» Directions
Within the entries below, how many lines carry the word "beside"? State the number and stop.

(Records to process begins)

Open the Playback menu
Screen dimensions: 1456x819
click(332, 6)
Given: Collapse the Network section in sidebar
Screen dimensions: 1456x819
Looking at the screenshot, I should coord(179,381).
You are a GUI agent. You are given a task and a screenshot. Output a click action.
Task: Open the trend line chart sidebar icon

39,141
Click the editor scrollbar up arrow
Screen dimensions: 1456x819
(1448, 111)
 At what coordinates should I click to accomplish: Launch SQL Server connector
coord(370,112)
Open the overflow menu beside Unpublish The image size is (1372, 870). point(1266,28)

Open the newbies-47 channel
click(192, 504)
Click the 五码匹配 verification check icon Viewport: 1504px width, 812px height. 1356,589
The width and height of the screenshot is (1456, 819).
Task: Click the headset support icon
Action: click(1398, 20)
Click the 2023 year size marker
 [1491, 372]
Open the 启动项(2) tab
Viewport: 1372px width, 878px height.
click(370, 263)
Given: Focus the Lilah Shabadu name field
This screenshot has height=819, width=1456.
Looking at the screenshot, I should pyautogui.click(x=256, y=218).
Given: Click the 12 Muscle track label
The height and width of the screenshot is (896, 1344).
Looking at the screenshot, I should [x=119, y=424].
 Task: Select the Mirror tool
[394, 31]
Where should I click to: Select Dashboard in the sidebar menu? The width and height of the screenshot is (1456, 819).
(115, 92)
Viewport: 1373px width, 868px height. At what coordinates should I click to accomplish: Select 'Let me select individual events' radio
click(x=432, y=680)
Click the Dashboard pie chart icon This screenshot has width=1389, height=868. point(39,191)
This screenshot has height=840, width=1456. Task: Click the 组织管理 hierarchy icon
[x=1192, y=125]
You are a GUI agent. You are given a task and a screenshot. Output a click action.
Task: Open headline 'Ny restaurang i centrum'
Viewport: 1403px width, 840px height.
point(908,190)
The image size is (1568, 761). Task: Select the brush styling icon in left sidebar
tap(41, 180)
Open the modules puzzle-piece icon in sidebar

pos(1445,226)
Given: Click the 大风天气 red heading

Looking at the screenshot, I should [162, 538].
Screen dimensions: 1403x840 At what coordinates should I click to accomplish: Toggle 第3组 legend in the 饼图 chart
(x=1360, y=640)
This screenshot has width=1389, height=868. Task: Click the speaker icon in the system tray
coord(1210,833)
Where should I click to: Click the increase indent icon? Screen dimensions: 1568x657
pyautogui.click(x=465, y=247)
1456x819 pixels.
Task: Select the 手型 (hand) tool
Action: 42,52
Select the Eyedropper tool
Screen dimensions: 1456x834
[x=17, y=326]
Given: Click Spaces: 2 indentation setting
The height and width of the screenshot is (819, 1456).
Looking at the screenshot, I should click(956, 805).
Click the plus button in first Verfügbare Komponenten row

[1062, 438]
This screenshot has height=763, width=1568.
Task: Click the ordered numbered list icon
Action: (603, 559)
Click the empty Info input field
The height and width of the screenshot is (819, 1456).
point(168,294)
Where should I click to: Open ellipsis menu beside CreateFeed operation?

(Records to process ends)

» Your response
2